▶ _Material for this exercise_
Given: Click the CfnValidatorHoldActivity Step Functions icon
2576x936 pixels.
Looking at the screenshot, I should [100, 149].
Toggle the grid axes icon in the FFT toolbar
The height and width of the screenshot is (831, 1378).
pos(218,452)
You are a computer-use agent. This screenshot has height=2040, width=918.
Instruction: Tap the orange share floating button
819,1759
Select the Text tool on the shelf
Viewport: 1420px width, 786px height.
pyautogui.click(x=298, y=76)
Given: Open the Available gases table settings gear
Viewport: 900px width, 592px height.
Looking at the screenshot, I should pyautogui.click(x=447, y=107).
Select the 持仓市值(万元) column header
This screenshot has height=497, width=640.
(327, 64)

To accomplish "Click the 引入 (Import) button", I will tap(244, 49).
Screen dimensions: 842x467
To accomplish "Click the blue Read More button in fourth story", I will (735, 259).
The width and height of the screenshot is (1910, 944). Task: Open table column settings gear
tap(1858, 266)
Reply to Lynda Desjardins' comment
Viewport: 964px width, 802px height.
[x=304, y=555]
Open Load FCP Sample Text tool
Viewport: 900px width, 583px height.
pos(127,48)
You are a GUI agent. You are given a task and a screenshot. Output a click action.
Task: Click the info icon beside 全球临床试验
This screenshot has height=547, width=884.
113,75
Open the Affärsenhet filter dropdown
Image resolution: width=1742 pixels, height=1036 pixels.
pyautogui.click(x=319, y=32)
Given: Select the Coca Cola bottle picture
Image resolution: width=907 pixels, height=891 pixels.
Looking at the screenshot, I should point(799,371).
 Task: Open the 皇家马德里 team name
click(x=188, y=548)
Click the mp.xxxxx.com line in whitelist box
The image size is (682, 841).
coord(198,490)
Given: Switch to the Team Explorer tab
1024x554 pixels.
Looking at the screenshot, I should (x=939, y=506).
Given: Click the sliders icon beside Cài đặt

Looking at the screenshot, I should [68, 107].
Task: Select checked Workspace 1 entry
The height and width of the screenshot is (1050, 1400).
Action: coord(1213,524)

▶ _Problem details_
Please reproduce the items starting at the line that contains "Reply to Lynda Desjardins' comment" and ending at the line that contains "pyautogui.click(x=319, y=32)", requests included. Rescale every coordinate in the answers by 0.65, rounding to whole numbers with halves going up.

▶ _Solution to this task_
Reply to Lynda Desjardins' comment
Viewport: 964px width, 802px height.
[x=198, y=361]
Open Load FCP Sample Text tool
Viewport: 900px width, 583px height.
pos(83,31)
You are a GUI agent. You are given a task and a screenshot. Output a click action.
Task: Click the info icon beside 全球临床试验
This screenshot has height=547, width=884.
73,49
Open the Affärsenhet filter dropdown
Image resolution: width=1742 pixels, height=1036 pixels.
pyautogui.click(x=207, y=21)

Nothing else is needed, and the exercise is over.